### Task instructions
Rewrite the entries starting with the line that contains "Viewport: 597px width, 280px" and going on through the line that contains "Action: 267,87", with "Undo" replaced by "Redo" and everything else unchanged. Leave the pictures out of your answer.

===== Data extract =====

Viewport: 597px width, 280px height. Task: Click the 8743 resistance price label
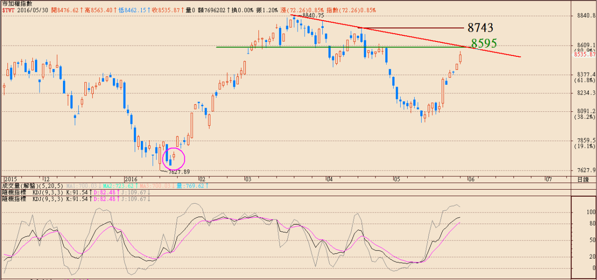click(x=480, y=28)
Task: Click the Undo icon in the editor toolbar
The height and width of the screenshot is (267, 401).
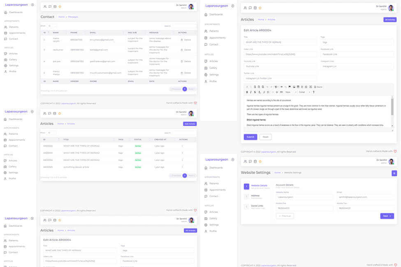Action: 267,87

=====
===== Data extract =====

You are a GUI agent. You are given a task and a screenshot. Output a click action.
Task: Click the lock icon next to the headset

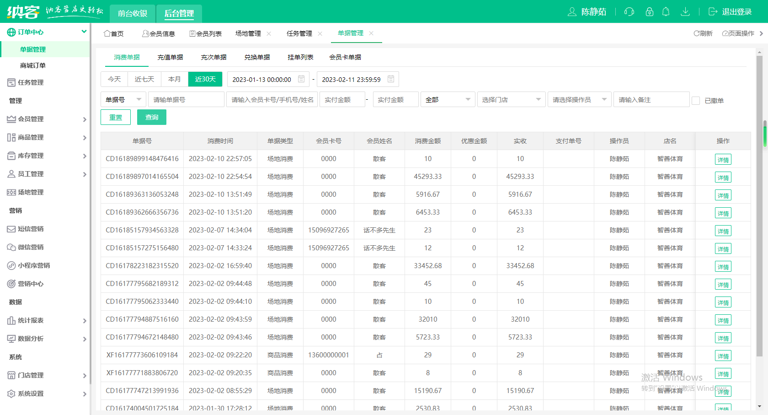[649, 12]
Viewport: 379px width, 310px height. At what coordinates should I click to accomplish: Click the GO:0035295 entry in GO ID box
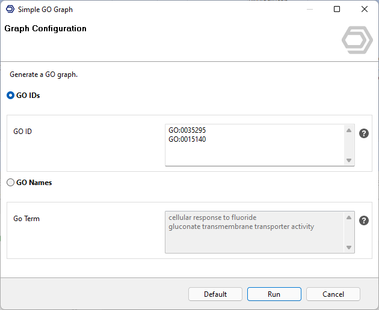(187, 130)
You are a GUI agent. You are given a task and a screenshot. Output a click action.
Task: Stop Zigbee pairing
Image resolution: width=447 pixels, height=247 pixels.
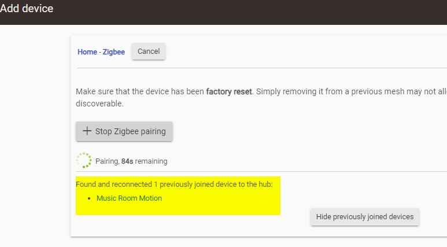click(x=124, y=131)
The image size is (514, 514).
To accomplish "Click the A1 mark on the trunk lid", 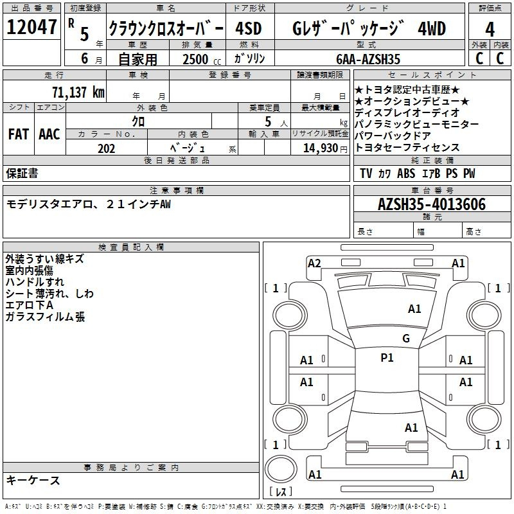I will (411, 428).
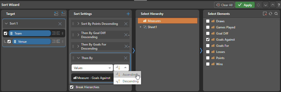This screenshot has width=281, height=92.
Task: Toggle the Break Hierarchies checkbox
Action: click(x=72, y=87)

=====

### The solution
Viewport: 597px width, 280px height. Task: Click the 8743 resistance price label
click(x=480, y=28)
Task: Click the Redo icon in the editor toolbar
The height and width of the screenshot is (267, 401).
Action: 267,87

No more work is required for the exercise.